YOUR OBJECTIVE
Write out the data below in full. Keep it exact.

DATA TO EXAMINE
########################################
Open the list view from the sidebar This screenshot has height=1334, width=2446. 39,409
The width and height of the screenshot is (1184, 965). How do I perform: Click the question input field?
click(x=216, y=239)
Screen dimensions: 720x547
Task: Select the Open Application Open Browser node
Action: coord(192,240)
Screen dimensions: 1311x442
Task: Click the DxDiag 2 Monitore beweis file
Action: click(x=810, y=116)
########################################
YOUR RESPONSE
Open the list view from the sidebar This screenshot has height=1334, width=2446. 39,409
The width and height of the screenshot is (1184, 965). How do I perform: Click the question input field?
click(x=216, y=239)
Screen dimensions: 720x547
Task: Select the Open Application Open Browser node
Action: coord(192,240)
Screen dimensions: 1311x442
Task: Click the DxDiag 2 Monitore beweis file
Action: click(x=810, y=116)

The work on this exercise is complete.